In my heart I know Adande is right; the problem is not the dancer but the dance, and until radical interventions in the structure of our politics take place and effect, corruption and complicity will quash authentic populism and its prospective candidates. And then there are those “I’m not a role model” Nike commercials that put Barkley on the pop culture map back in 1993. That slogan, however cleverly concocted by Nike and however genuinely exemplified by Barkley, is the antithesis of what US culture demands of its political candidates. These faux- role models, Democrat or Republican, must parrot devotion to American military hegemony, parade around more-or-less conventional spouses and children, and, of course, profess faith in God (preferably in an explicitly Protestant one). Charles Barkley expresses scorn for athletes who “thank God” for sports victories; moreover, he writes in his 2002 book (with Michael Wilbon) I May Be Wrong, But I Doubt It, “it’s just wrong, in my opinion, to act as if your religion is more important than somebody else’s” (210). God doesn’t have a favorite team, he insists, and it’s a small leap to conclude from there that God doesn’t exclusively bless America, either.

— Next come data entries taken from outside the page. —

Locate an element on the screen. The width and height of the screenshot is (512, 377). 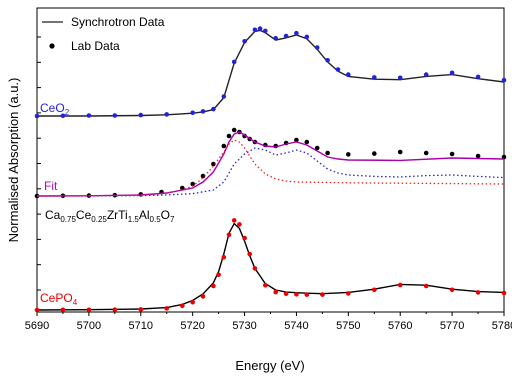
sample-label-part: 0.5 is located at coordinates (156, 220).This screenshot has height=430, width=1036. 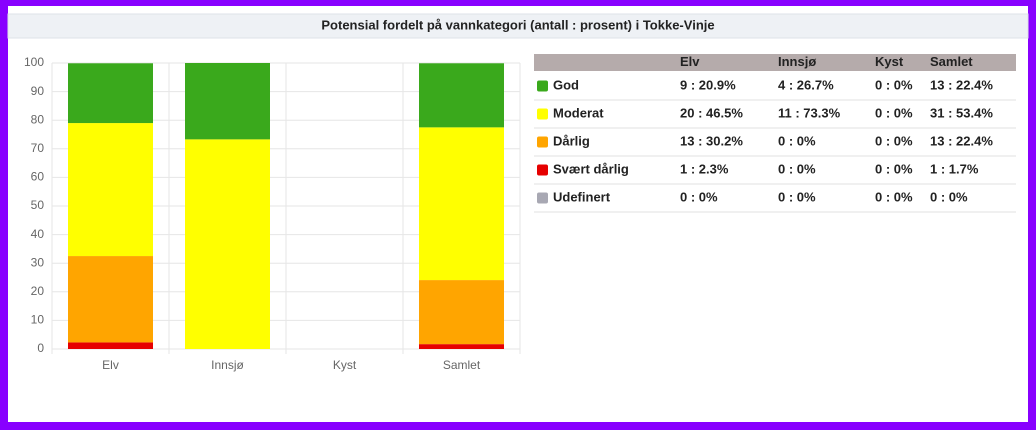 What do you see at coordinates (582, 196) in the screenshot?
I see `row-label: Udefinert` at bounding box center [582, 196]. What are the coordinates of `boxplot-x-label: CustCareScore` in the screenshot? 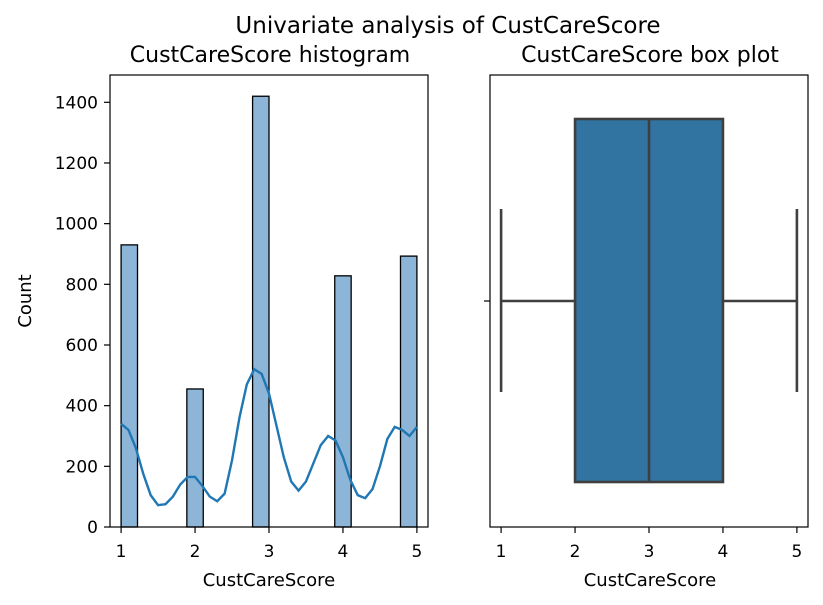 It's located at (650, 580).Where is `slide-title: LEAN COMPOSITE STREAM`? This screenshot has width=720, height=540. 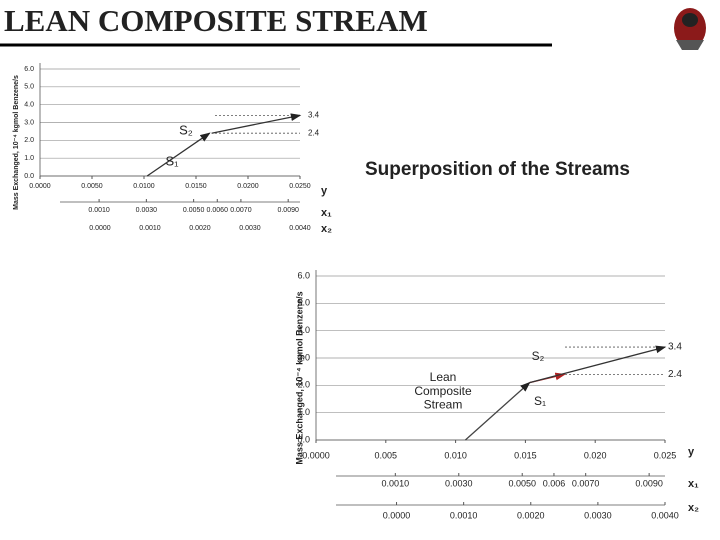 slide-title: LEAN COMPOSITE STREAM is located at coordinates (216, 20).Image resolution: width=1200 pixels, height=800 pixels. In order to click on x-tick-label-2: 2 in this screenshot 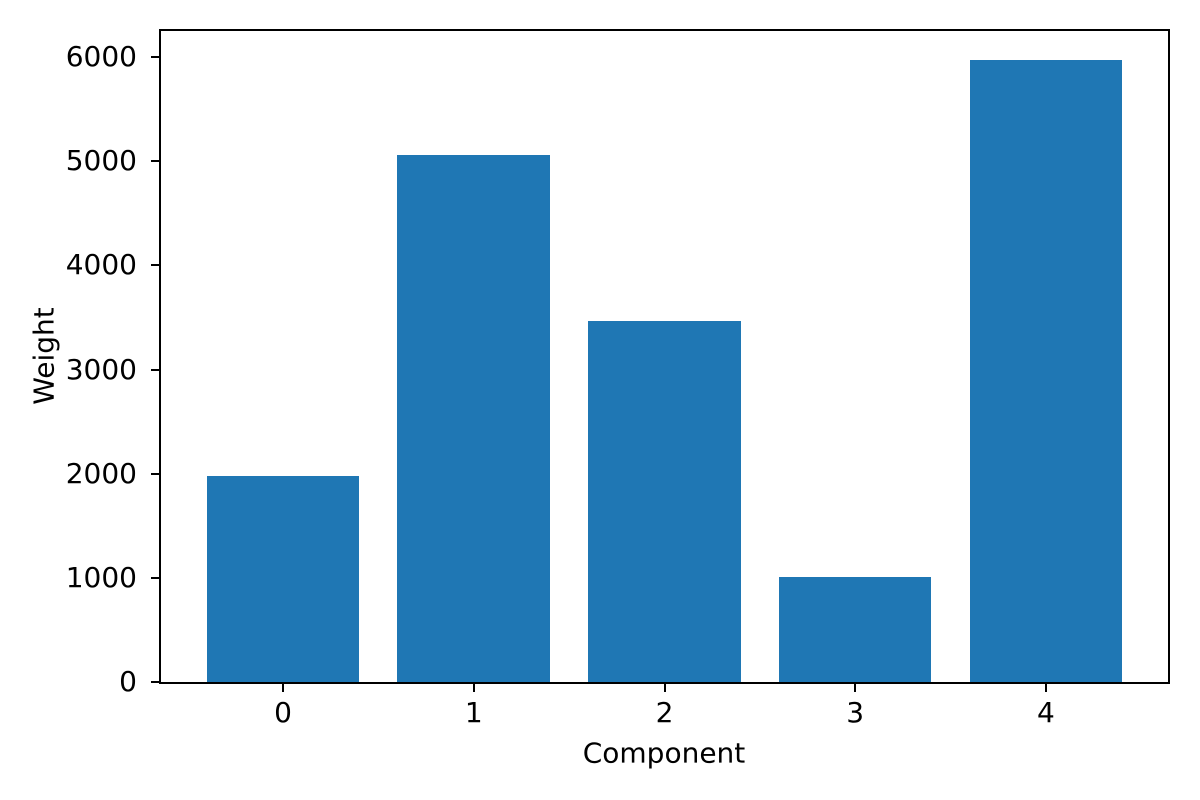, I will do `click(664, 712)`.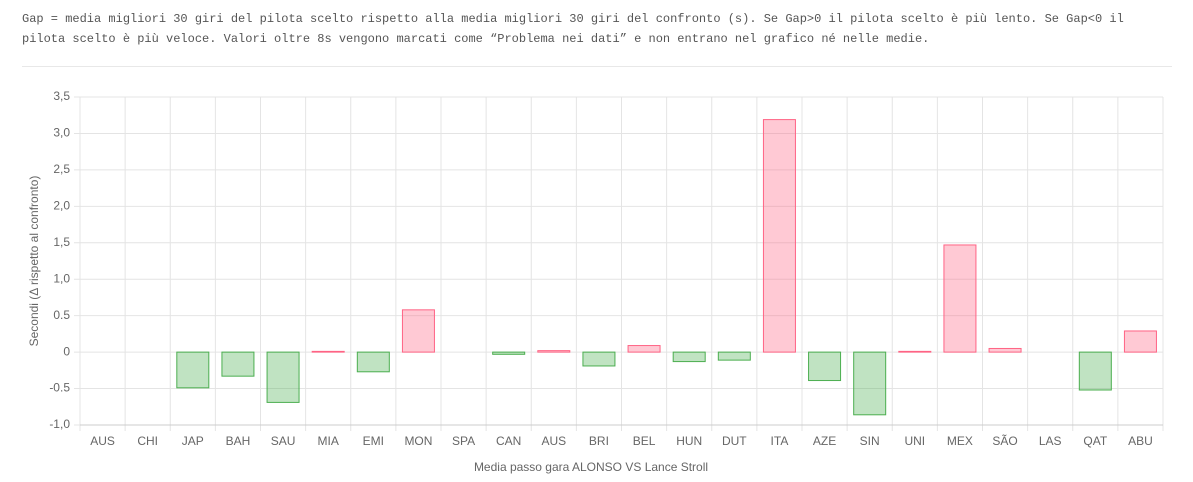 This screenshot has width=1193, height=482. What do you see at coordinates (960, 441) in the screenshot?
I see `x-tick-label: MEX` at bounding box center [960, 441].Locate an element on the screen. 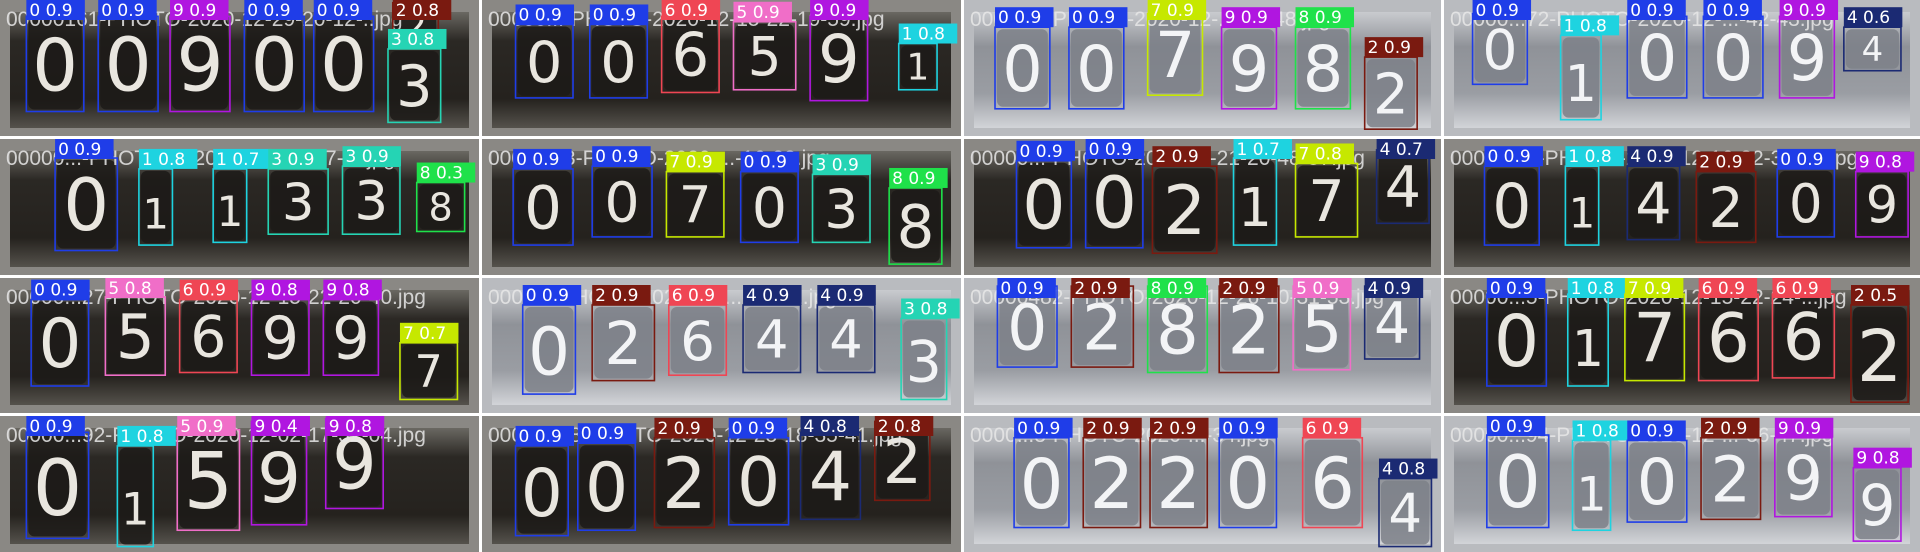  bbox-label: 2 0.5 is located at coordinates (1876, 296).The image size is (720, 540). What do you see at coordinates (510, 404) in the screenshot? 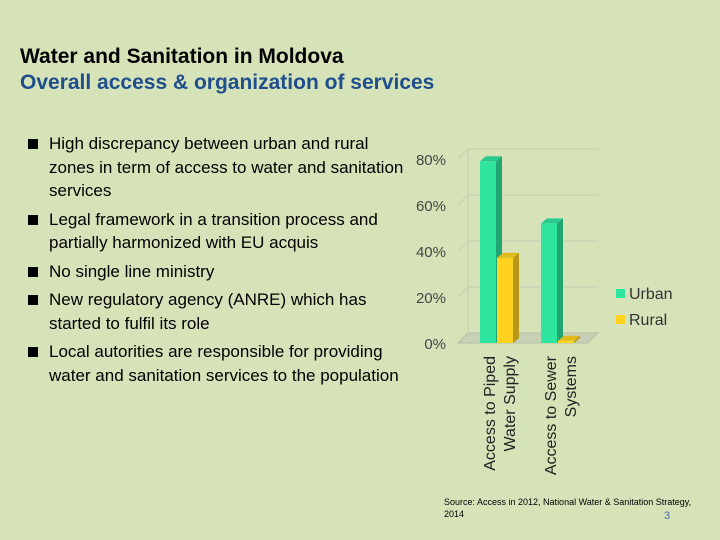
I see `x-tick-label: Water Supply` at bounding box center [510, 404].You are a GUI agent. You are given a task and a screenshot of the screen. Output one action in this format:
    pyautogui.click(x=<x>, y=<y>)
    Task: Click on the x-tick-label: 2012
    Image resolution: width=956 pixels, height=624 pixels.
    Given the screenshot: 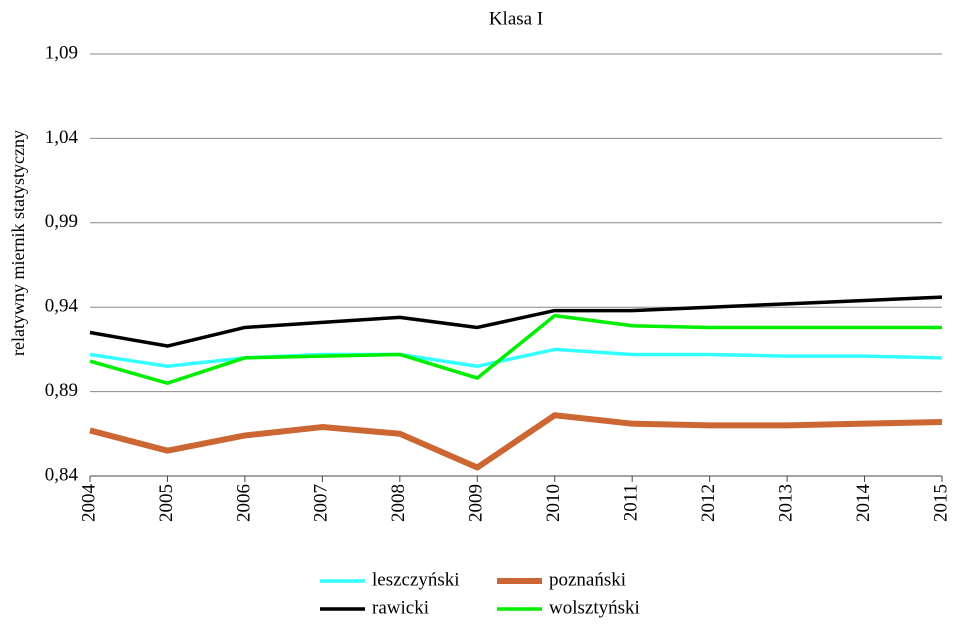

To echo Adande, then, the very qualities that make us value Charles Barkley as a fellow citizen probably make him unviable as a political candidate, whether governor of Alabama or president of the United States. I doubt that Schwarzenegger’s malapropisms count as candor, but Ventura, too, scoffed organized religion and engaged in his share of outrageous stunts. But these novelty politicians were elected as just that – novelties – and their policies are and were as unconcerned with the crisis of inequality as those of their conventional counterparts. The “C-word” remains Kryptonite to these would-be superheroes, but not to Sir Charles Barkley, still the anti-role-model, and still one of the very few popular culture icons unafraid to talk explicitly about class, race, and poverty. As a socialist, I am sadly accustomed to making futile gestures. Nevertheless, I wholeheartedly endorse Charles Barkley for President of the United States.
Special thanks to J.A. Adande for sharing his time and thoughts.